Below are the records. List every line holding the word "desde".

GIVEN RECORDS ▸
-----

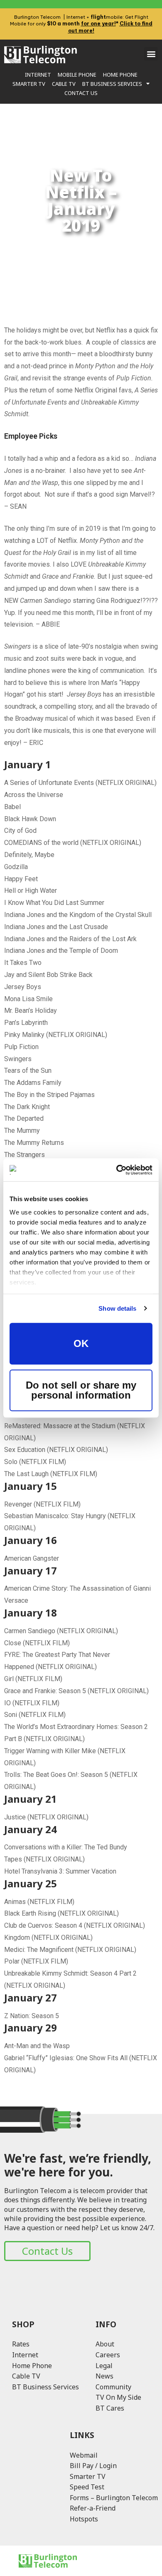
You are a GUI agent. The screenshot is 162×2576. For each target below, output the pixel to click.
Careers (108, 2354)
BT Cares (110, 2408)
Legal (104, 2365)
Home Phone (120, 74)
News (104, 2376)
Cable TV (64, 83)
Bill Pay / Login (93, 2465)
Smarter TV (28, 83)
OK (81, 1343)
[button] (151, 54)
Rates (20, 2344)
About (105, 2344)
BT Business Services (112, 83)
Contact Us (81, 93)
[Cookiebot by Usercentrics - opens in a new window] (116, 1169)
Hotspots (84, 2519)
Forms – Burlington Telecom (114, 2497)
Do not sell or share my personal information (81, 1390)
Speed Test (87, 2486)
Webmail (84, 2455)
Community (113, 2386)
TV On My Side (118, 2397)
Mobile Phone (77, 74)
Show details (117, 1308)
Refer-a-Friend (92, 2508)
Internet (38, 74)
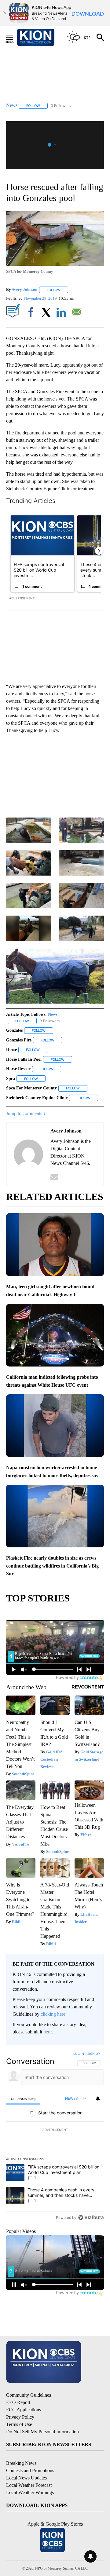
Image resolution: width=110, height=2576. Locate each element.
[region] (55, 2137)
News (52, 1014)
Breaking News (21, 2463)
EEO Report (18, 2402)
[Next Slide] (99, 551)
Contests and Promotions (30, 2470)
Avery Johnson (24, 289)
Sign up (93, 2053)
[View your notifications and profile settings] (98, 2098)
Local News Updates (26, 2477)
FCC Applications (23, 2409)
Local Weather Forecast (29, 2485)
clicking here (53, 2014)
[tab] (23, 2099)
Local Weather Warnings (30, 2492)
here (47, 2031)
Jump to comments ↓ (26, 1113)
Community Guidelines (28, 2395)
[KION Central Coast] (43, 37)
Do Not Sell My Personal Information (42, 2431)
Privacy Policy (20, 2417)
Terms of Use (19, 2424)
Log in (78, 2053)
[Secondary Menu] (14, 37)
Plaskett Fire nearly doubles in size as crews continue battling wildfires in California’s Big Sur (52, 1565)
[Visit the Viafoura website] (91, 2217)
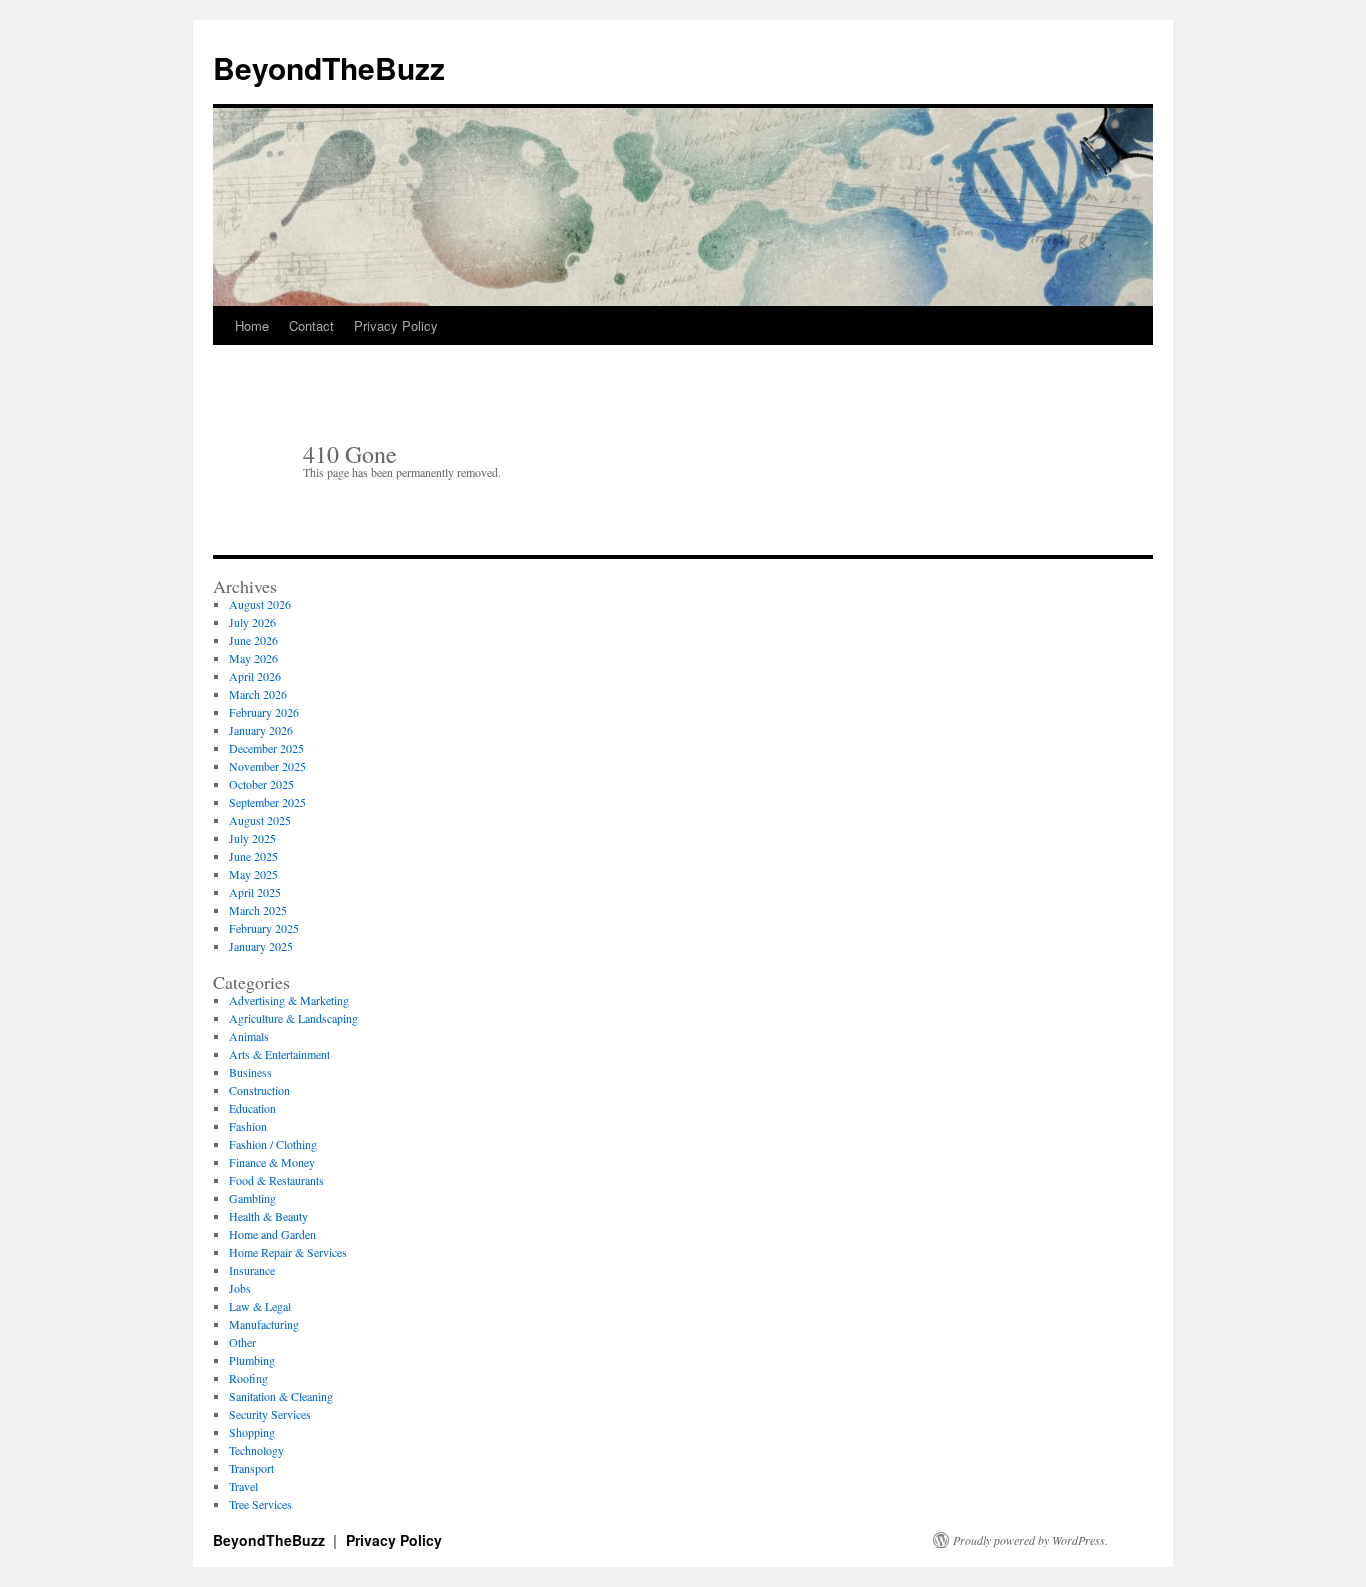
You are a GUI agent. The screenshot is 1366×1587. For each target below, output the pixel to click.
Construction (259, 1090)
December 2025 (266, 748)
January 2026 (261, 730)
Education (252, 1108)
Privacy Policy (396, 325)
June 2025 (253, 856)
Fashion (248, 1126)
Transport (251, 1468)
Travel (243, 1486)
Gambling (252, 1198)
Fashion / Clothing (273, 1144)
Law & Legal (260, 1306)
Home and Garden (272, 1234)
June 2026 (253, 640)
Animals (249, 1036)
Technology (256, 1450)
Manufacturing (264, 1324)
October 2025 (261, 784)
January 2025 (261, 946)
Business (250, 1072)
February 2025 (264, 928)
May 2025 (253, 874)
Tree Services (260, 1504)
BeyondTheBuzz (329, 67)
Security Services (270, 1414)
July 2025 (252, 838)
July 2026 (252, 622)
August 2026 (260, 604)
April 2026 (255, 676)
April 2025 (255, 892)
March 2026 (258, 694)
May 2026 (253, 658)
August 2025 (260, 820)
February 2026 (264, 712)
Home (252, 325)
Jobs (240, 1288)
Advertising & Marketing (289, 1000)
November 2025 (267, 766)
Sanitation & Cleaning (281, 1396)
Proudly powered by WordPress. (1030, 1540)
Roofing (248, 1378)
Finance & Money (272, 1162)
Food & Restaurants (276, 1180)
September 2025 (267, 802)
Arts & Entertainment (279, 1054)
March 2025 (258, 910)
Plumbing (252, 1360)
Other (242, 1342)
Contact (311, 325)
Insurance (252, 1270)
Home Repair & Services (288, 1252)
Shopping (252, 1432)
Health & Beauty (268, 1216)
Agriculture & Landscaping (293, 1018)
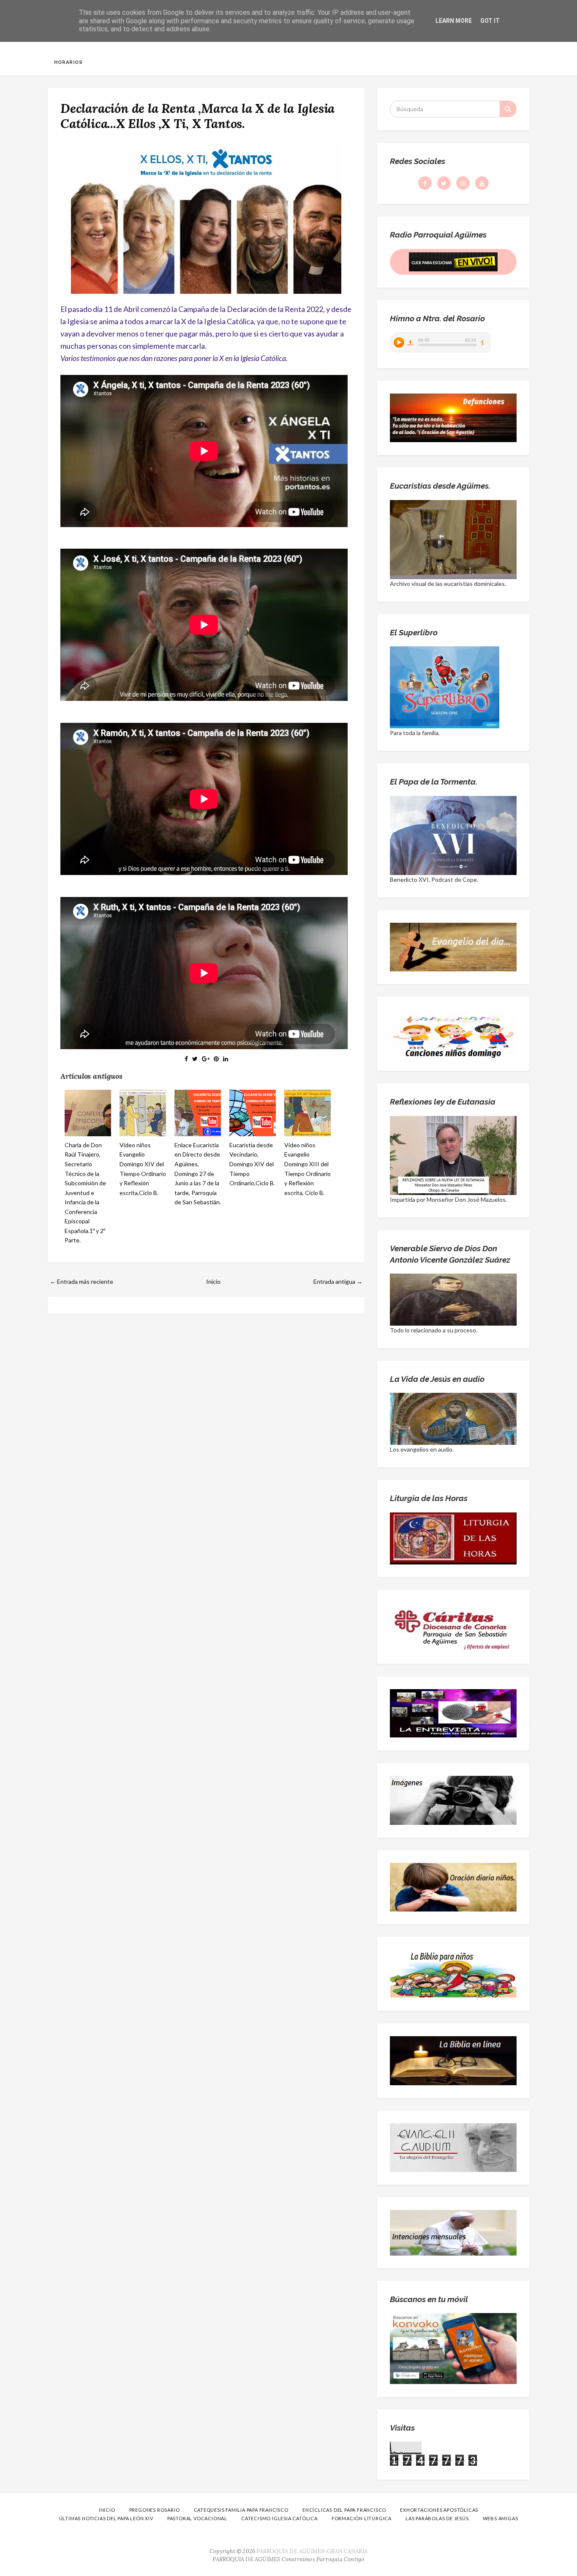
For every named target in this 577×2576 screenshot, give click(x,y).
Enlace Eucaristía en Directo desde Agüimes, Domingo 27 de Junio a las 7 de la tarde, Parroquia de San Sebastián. (197, 1173)
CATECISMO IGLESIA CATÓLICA (279, 2518)
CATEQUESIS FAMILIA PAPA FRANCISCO (241, 2510)
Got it (490, 20)
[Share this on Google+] (206, 1058)
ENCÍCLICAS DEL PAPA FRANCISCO (344, 2510)
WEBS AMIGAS (500, 2518)
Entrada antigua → (337, 1281)
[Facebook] (425, 183)
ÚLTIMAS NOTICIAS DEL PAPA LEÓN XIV (106, 2518)
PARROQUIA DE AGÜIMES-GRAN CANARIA (311, 2551)
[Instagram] (463, 183)
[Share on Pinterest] (216, 1058)
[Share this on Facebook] (186, 1058)
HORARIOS (68, 62)
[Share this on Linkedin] (225, 1058)
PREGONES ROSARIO (154, 2510)
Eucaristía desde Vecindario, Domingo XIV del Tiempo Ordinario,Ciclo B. (252, 1164)
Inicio (213, 1281)
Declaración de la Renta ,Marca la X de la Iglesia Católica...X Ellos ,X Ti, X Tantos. (197, 115)
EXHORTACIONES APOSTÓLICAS (439, 2510)
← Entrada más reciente (81, 1281)
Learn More (453, 20)
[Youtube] (482, 183)
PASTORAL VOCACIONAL (197, 2518)
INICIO (107, 2510)
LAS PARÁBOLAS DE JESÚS (437, 2518)
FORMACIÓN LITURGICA (362, 2518)
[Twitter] (444, 183)
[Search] (508, 109)
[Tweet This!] (195, 1058)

-----

RESPONSE AREA ▸
Enlace Eucaristía en Directo desde Agüimes, Domingo 27 de Junio a las 7 de la tarde, Parroquia de San Sebastián. (197, 1173)
Eucaristía desde Vecindario, Domingo XIV del Tiempo Ordinario,Ciclo B. (252, 1164)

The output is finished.